Start of TASK DATA

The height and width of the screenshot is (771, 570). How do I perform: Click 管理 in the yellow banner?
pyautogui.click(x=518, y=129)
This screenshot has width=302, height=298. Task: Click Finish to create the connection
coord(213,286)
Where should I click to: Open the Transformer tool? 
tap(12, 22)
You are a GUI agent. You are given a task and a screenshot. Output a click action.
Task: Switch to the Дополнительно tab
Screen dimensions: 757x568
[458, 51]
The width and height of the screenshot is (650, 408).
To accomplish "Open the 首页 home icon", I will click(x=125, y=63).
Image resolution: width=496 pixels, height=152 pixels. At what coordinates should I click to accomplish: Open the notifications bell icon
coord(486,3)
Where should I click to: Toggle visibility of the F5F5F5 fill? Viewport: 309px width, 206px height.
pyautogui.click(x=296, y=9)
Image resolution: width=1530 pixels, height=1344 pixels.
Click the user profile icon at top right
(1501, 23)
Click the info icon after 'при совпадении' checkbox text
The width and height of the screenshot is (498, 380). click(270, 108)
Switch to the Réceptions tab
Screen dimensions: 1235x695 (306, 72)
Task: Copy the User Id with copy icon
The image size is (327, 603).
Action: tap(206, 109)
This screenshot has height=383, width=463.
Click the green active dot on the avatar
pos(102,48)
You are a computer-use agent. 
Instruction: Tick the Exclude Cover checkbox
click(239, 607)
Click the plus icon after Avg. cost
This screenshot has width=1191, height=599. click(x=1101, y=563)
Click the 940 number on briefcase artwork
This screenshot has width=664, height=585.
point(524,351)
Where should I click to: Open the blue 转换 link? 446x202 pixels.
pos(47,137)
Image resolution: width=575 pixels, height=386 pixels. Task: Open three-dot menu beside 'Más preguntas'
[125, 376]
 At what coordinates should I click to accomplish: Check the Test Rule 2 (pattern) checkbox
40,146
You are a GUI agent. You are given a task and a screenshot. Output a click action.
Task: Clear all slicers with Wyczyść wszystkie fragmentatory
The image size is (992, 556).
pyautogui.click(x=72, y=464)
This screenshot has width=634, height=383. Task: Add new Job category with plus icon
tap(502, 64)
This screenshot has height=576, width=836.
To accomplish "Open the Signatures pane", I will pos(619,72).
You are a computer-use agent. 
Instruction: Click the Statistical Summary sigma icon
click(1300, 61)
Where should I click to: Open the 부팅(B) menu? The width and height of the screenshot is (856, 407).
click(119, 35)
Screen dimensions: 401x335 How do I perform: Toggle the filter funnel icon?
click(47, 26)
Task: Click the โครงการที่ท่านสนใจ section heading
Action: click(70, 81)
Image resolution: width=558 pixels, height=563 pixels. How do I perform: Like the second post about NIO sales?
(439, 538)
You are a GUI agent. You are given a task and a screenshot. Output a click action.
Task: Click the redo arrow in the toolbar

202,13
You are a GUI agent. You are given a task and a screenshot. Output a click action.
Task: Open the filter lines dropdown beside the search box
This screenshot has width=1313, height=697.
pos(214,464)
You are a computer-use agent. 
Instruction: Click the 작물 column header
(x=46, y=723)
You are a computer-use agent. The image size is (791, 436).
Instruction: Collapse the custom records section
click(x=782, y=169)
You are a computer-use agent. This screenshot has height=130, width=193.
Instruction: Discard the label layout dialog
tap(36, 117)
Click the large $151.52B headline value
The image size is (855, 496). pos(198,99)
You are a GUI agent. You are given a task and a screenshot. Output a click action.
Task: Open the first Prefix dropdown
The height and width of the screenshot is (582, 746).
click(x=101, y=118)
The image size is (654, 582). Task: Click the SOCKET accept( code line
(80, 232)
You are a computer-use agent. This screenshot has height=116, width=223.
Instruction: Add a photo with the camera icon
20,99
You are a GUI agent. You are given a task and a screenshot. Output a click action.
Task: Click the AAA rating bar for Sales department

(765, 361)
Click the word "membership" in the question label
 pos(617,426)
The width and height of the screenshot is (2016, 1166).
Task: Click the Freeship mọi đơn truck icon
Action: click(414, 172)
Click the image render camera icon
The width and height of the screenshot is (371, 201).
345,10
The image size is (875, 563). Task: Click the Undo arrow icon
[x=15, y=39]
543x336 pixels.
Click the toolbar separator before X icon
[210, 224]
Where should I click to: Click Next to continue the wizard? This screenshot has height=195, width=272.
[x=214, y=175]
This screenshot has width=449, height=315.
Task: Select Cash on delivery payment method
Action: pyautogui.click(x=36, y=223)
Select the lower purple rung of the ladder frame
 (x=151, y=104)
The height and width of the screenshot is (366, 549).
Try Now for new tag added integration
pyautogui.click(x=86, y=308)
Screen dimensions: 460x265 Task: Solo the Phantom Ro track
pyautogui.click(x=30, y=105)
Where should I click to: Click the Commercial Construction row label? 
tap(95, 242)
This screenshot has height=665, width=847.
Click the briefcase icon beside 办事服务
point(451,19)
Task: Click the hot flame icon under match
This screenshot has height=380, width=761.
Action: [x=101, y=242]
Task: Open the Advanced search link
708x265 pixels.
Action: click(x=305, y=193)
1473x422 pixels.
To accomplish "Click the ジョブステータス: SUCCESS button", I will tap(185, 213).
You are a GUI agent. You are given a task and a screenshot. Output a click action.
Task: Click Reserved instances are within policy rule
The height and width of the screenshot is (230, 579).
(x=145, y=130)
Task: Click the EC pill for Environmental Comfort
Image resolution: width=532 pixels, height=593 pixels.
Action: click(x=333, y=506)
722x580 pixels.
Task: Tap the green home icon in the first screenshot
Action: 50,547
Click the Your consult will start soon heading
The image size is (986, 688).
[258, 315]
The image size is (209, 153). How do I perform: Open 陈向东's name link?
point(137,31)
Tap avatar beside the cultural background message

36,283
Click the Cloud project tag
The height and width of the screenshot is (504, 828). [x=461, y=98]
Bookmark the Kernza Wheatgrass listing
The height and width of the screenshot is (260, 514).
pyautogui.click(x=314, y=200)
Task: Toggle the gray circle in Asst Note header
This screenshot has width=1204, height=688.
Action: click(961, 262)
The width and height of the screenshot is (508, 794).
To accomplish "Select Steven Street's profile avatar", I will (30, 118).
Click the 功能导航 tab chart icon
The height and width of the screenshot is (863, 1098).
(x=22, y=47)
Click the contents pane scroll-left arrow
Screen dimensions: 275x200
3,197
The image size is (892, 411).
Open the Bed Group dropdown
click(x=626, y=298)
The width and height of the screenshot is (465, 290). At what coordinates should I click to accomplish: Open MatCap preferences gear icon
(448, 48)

End of TASK DATA

ACTION ITEM -> Would you print exactly, and only, the lines of the data above from the line with "This screenshot has height=665, width=847." through the line with "Task: Click Reserved", inclusive?

ANSWER TO THIS EXERCISE ->
This screenshot has height=665, width=847.
Click the briefcase icon beside 办事服务
point(451,19)
Task: Click the hot flame icon under match
This screenshot has height=380, width=761.
Action: [x=101, y=242]
Task: Open the Advanced search link
708x265 pixels.
Action: click(x=305, y=193)
1473x422 pixels.
To accomplish "Click the ジョブステータス: SUCCESS button", I will tap(185, 213).
You are a GUI agent. You are given a task and a screenshot. Output a click action.
Task: Click Reserved instances are within policy rule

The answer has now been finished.